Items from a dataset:
————————

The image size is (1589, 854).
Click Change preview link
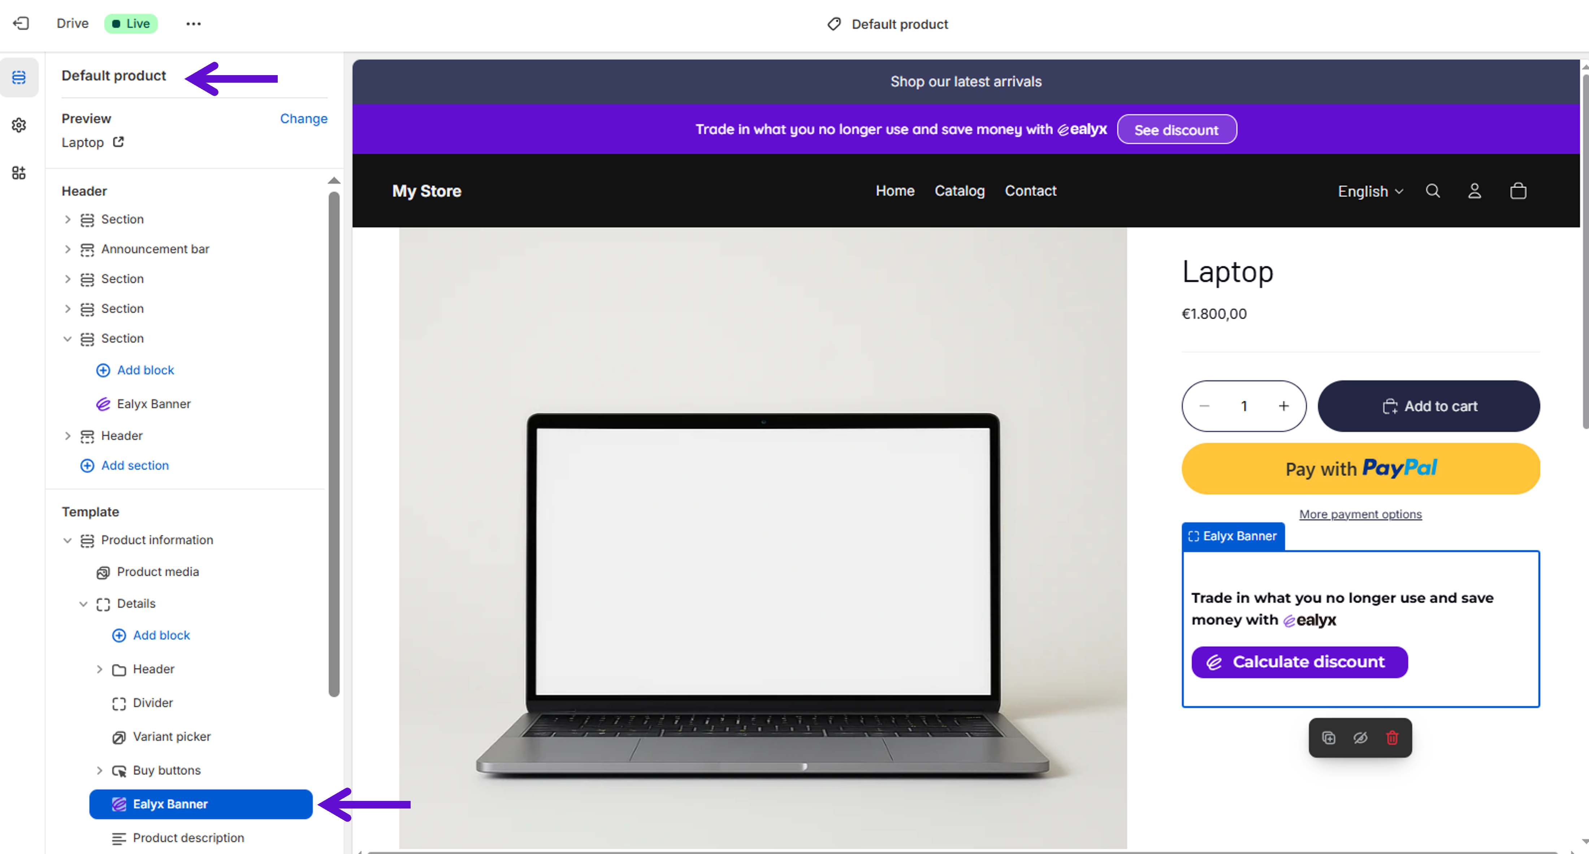[303, 118]
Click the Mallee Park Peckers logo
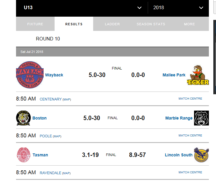Screen dimensions: 216x187 [x=198, y=75]
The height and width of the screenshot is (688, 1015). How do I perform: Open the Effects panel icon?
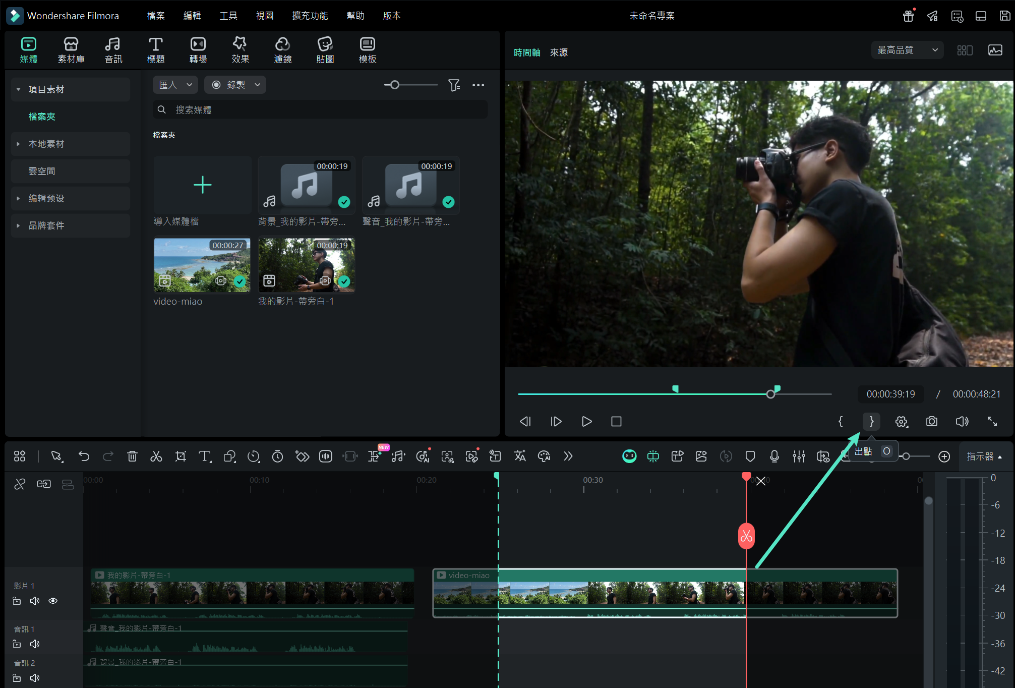pyautogui.click(x=240, y=50)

————————

### Written instruction
Reproduce every line of the data above word for word, leaving out the pictures.

### Output for this task
The image size is (1589, 854).
Click Change preview link
[303, 118]
Click the Mallee Park Peckers logo
Screen dimensions: 216x187 [x=198, y=75]
The height and width of the screenshot is (688, 1015). How do I perform: Open the Effects panel icon?
pyautogui.click(x=240, y=50)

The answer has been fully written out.